By Abigail Prendergast     Jan 16, 2013 in Technology
Taking after a case in the U.K., a court in the Netherlands ruled in favor of Samsung saying that the Korean company's Galaxy Tabs do not infringe of Apple's iPad design patents.
A court in the Netherlands ruled today that Samsung's Galaxy tablets do not infringe on Apple's design patents which relate to the iPad.
According to ZD Net, the judgment was handed down by a district court in The Hague. It ruled that the Galaxy Tabs of the 10.1, 8.9 and 7.7 variety were not infringements on Apple's patents. A similar scenario that occurred in Britain just last year, which ruled in favor of Samsung too, was cited.
"We continue to believe that Apple was not the first to design a tablet with a rectangular shape and rounded corners and that the origins of Apple's registered design features can be found in numerous examples," Samsung said in a statement given to Reuters.
Last October, Apple had lost a case against Samsung in a U.K. High Court, making the claim that the South Korea-based tech firm ripped off the rectangle with rounded edges design from the iPad with its Galaxy Tabs.

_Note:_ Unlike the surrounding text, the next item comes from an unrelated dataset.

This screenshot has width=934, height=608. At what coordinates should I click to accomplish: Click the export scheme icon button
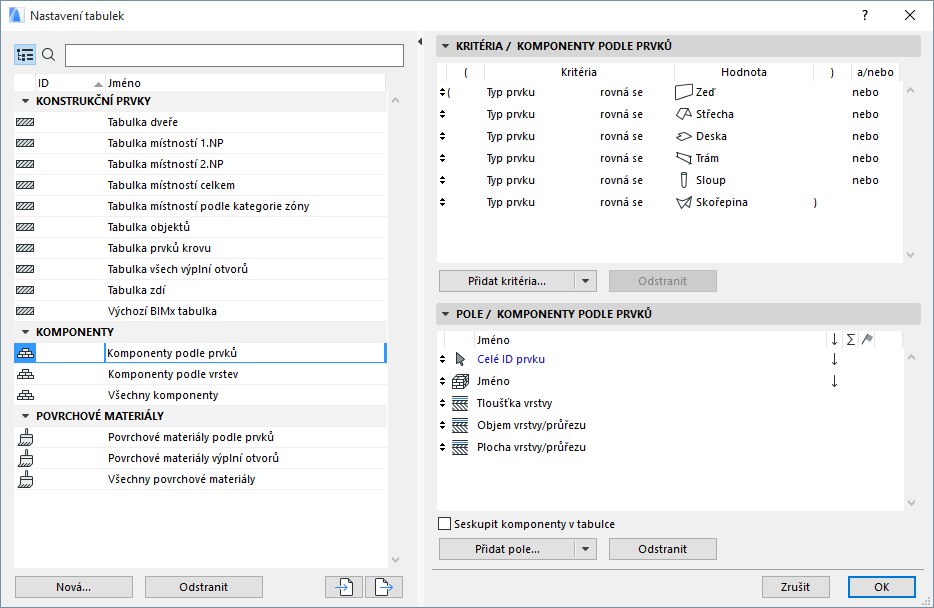[x=383, y=587]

The court found that the Apple had no case and that their design patent had not been infringed upon.
In addition to losing the case, Apple was then forced to run "apology" advertisements on its British website and various U.K. printed media.
In turn, Apple decided to post an embellished version of the court-ordered statement in an attempt to soften the public humiliation caused by losing to their rival.

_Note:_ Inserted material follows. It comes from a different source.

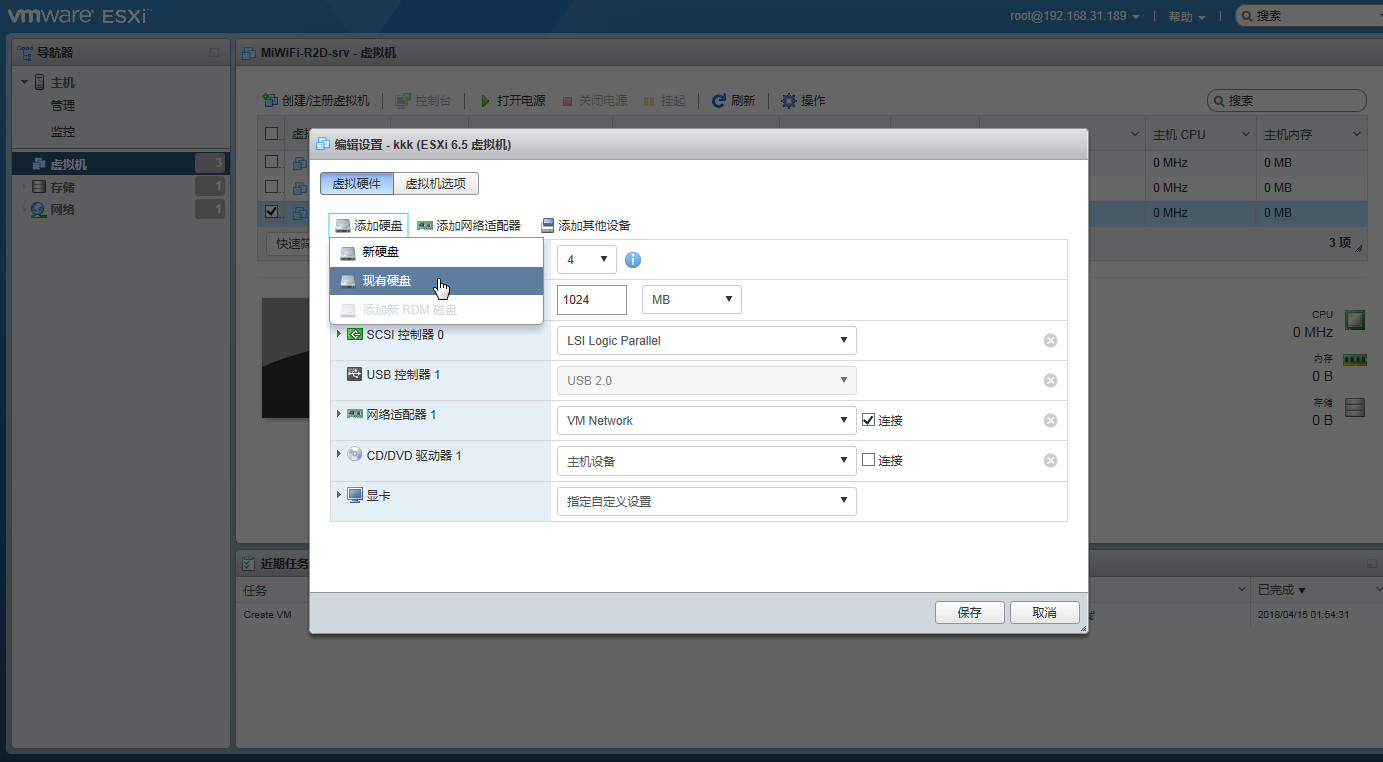
Task: Uncheck the network adapter Connect checkbox
Action: pyautogui.click(x=868, y=420)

After a complaint by Samsung, Apple was then ordered to remove said statement and then told to write an apology on the bottom of their web page where anyone visiting the site could see it.

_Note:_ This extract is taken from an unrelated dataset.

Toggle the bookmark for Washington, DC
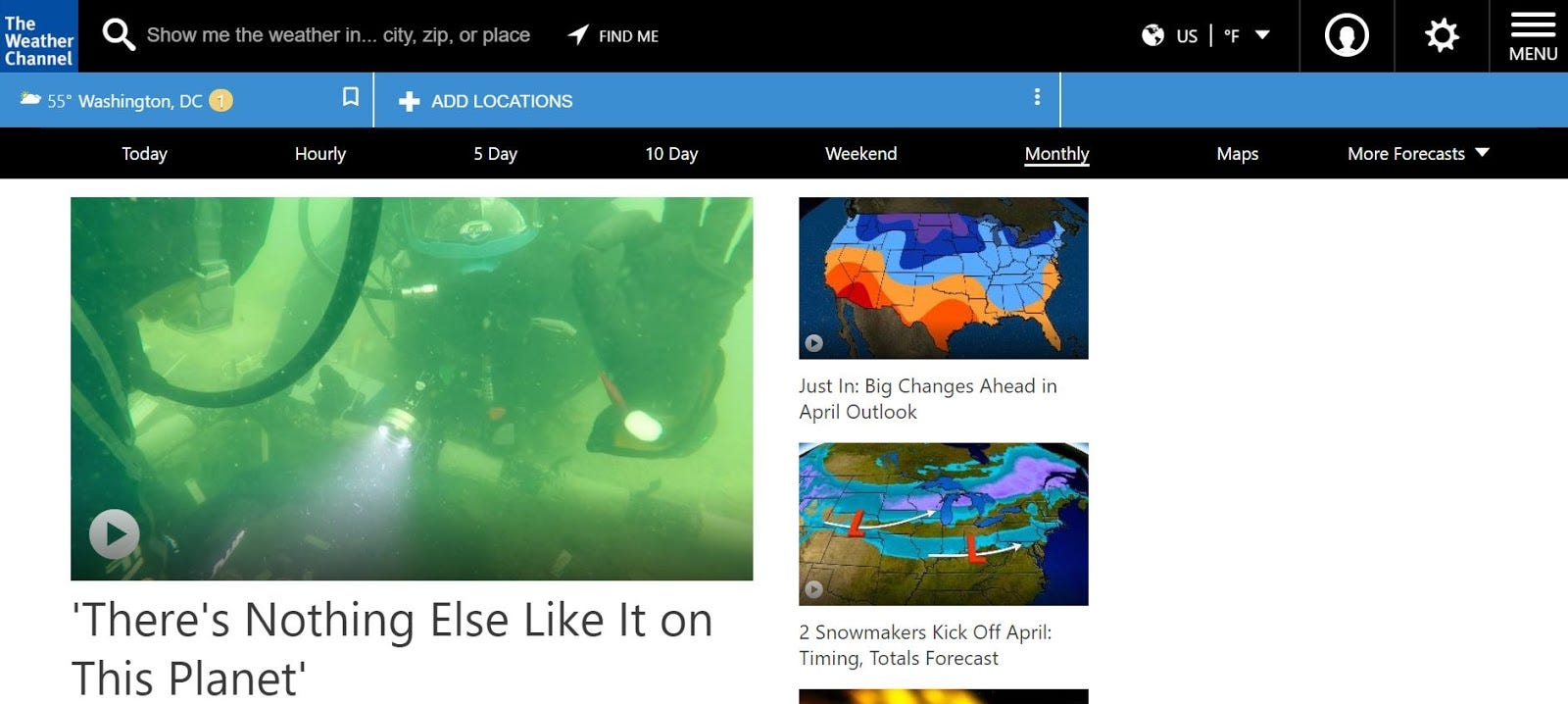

Once again, Apple made an attempt to maintain its dignity by coding the text so users had to scroll down to see it, claims the online community.
The code was eventually discarded from the website "without a word from the court on the matter." The aforementioned text was then published in several "court-selected" British newspapers and magazines after a few weeks had passed, as another order from the court.
Apple was then ordered to pay Samsung's legal fees in the United Kingdom because of its "false and misleading" statement on its website.